On May 7, it had already reached $6.96 billion, making it the sixth-largest ETF at the time. It bypassed SPDR Gold Trust (GLD), which had $6.5 billion and sat at #7. By mid-May, BlackRock’s product climbed higher, while GLD slipped to #14.
Bitcoin price surge drives institutional interest in ETFs
BlackRock’s rise in ETF flows came right as Bitcoin hit $112,000, drawing in more institutional cash. Eric Balchunas, an ETF analyst at Bloomberg, posted on Friday that, “All the BTC ETFs are elevated, most are gonna see 2x their daily average flows incoming.”
Bitwise, which runs crypto index funds, expects even more activity ahead. In their recent report Forecasting Institutional Flows to Bitcoin in 2025/2026, they project $120 billion in inflows this year and $300 billion more in 2026.
They pointed out that $36.2 billion already flowed into spot Bitcoin ETFs in 2024, outpacing how fast the gold ETF GLD gained traction when it first launched.
Bitwise reported that Bitcoin ETFs hit $125 billion in assets under management within 12 months, which was 20 times faster than GLD. If things keep moving at this pace, Bitwise believes Bitcoin could attract $100 billion a year by 2027, easily pushing it far beyond gold as the go-to asset for institutions.
Despite all that activity, around $35 billion in Bitcoin demand stayed on the sidelines in 2024. Morgan Stanley and Goldman Sachs, who manage a combined $60 trillion in client assets, held back because of internal compliance rules.
Those companies want to see more performance history from the ETFs before diving in, but the growing adoption of BTC funds is expected to change that.
Bitwise strategists Juan Leon, Guillaume Girard, and Will Owens modeled three scenarios.

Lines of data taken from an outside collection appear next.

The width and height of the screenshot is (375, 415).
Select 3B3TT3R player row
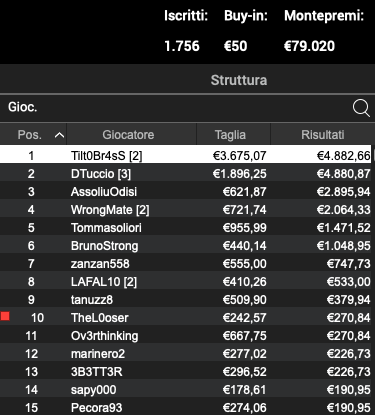pyautogui.click(x=185, y=372)
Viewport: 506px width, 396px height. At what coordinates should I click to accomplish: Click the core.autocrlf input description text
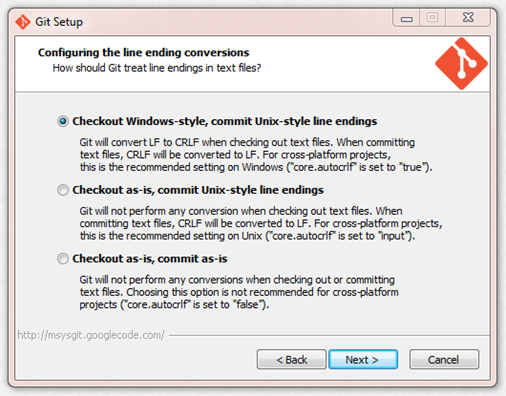(x=261, y=223)
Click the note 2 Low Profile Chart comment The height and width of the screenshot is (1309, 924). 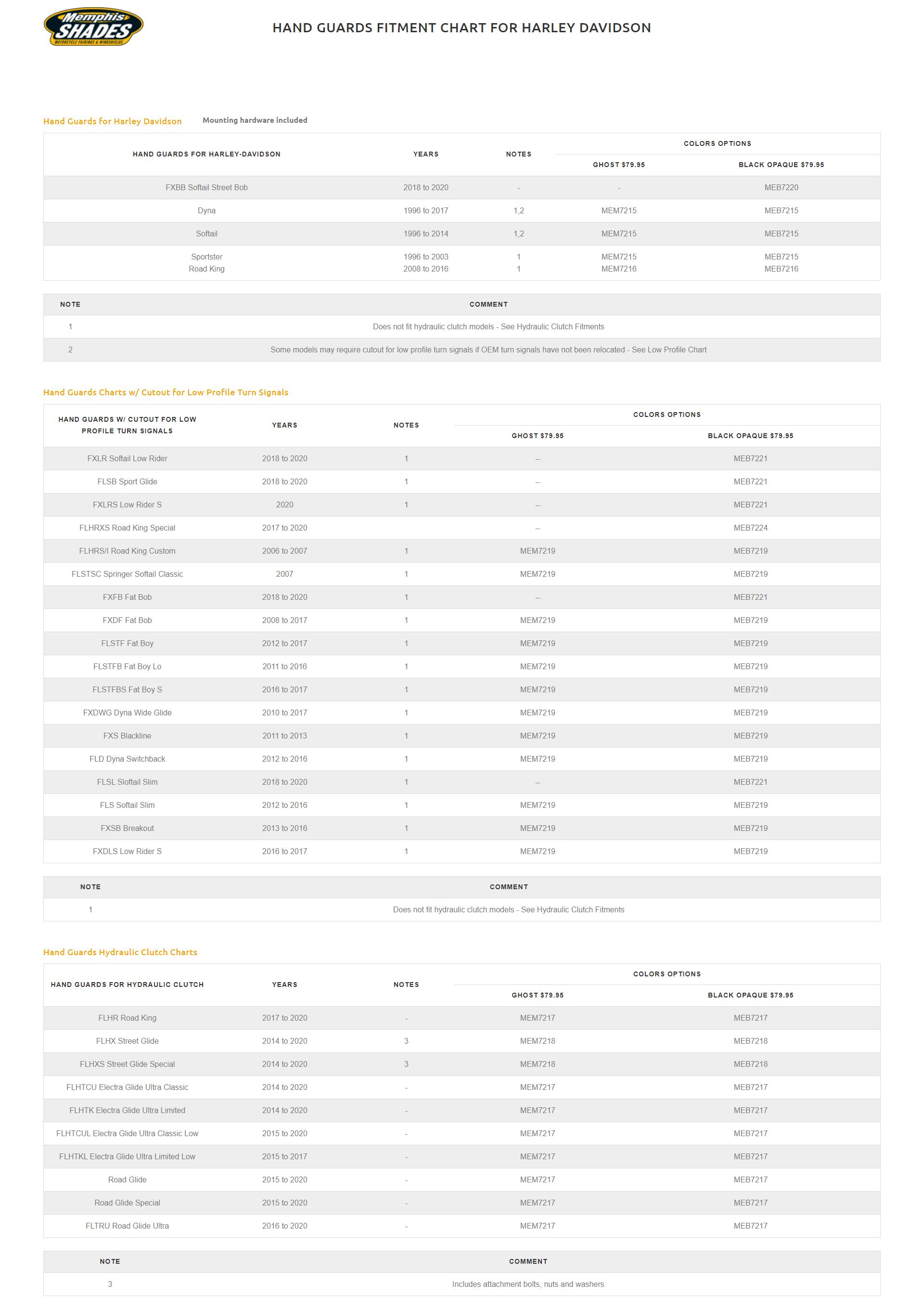coord(488,350)
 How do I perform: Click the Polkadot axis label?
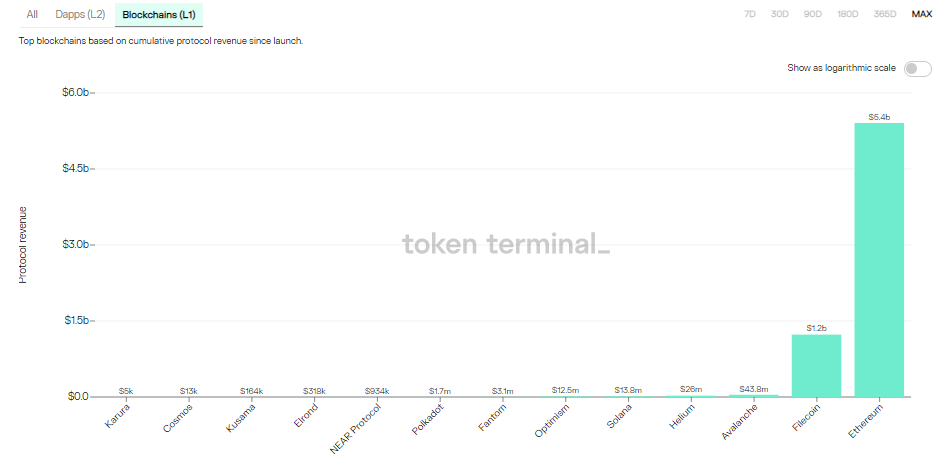428,421
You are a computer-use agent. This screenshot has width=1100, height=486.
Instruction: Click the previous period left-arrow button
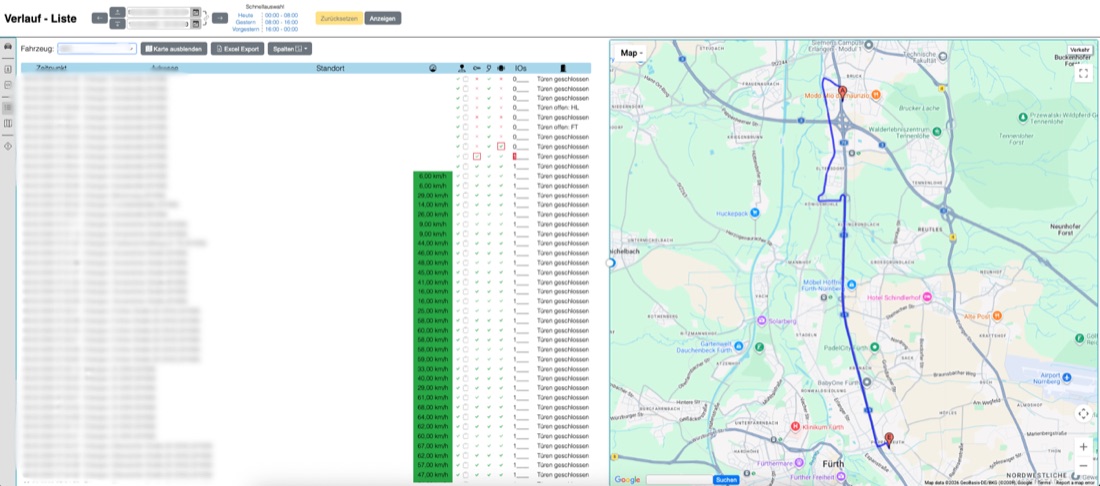click(100, 18)
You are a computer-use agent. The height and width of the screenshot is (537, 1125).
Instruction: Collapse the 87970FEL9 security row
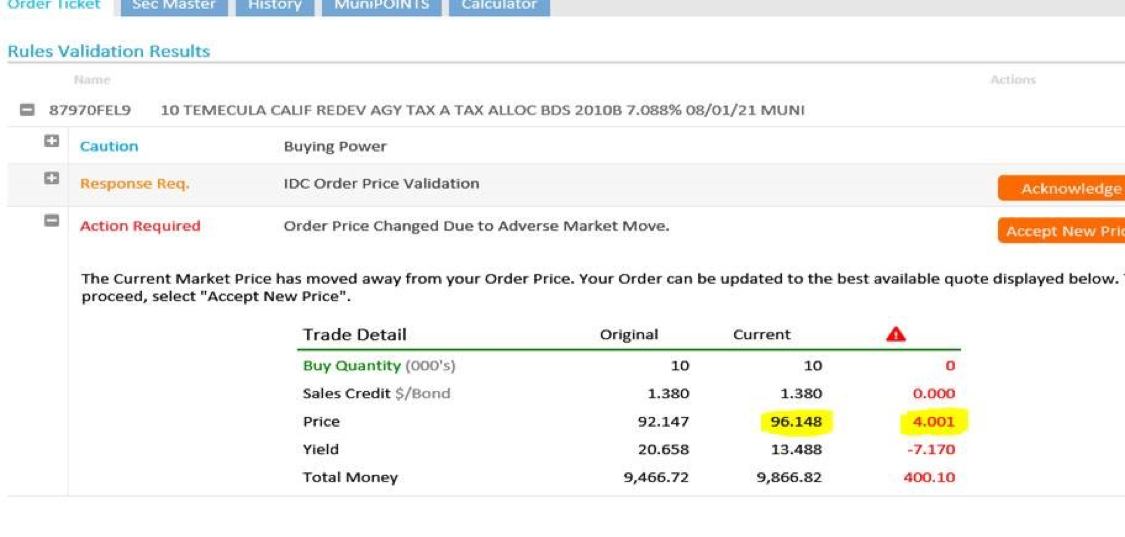click(x=28, y=110)
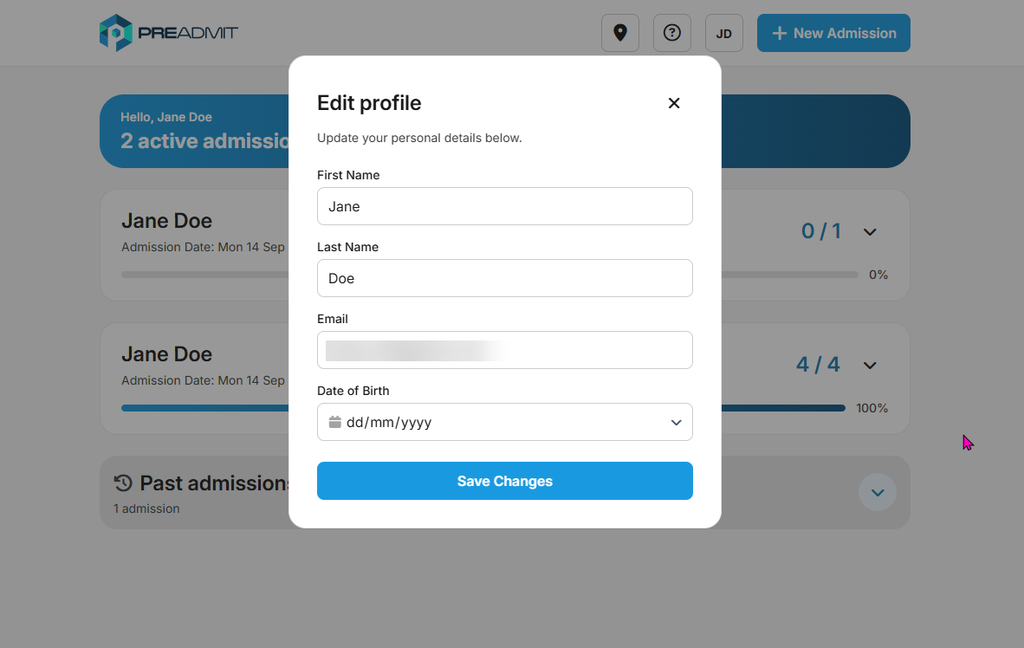Viewport: 1024px width, 648px height.
Task: Close the Edit profile dialog
Action: 674,103
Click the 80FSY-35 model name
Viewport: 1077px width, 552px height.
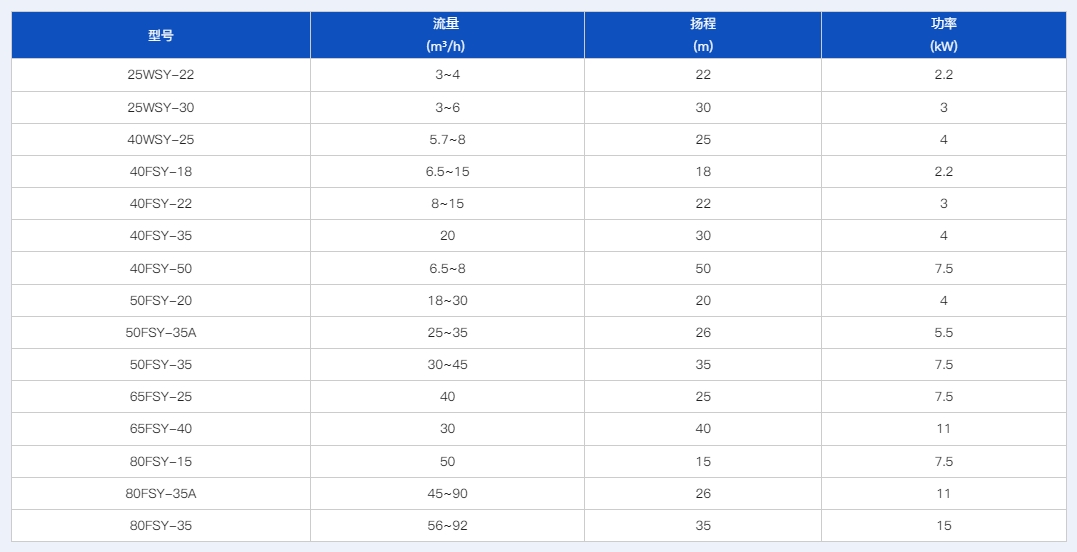pyautogui.click(x=161, y=526)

The bear case estimates inflows of over $150 billion, assuming governments shift 1% of their gold holdings to Bitcoin, US states build 10% BTC reserves, wealth platforms allocate 0.1%, and public companies move in with around $58.9 billion.
Bitwise says the base case brings that total to $600 billion, assuming 5% gold-to-BTC reallocation by countries, 30% state-level adoption, 0.5% wealth platform allocation, and a doubling of public company holdings to $117.8 billion.
This, with Bitwise’s forecasts of $120 billion this year and $300 billion next year, with nearly 20.32% of Bitcoin’s supply being absorbed. Governments moving 10% of their gold reserves to Bitcoin could unleash $323.4 billion, while US state adoption grows to 70% for another $45.8 billion.
Wealth platforms could jump to a 1% allocation, or $600 billion, and public companies could ramp up to $235.6 billion. In total, $426.9 billion could pour into Bitcoin ETFs, representing 4,269,000 BTC, if that scenario plays out.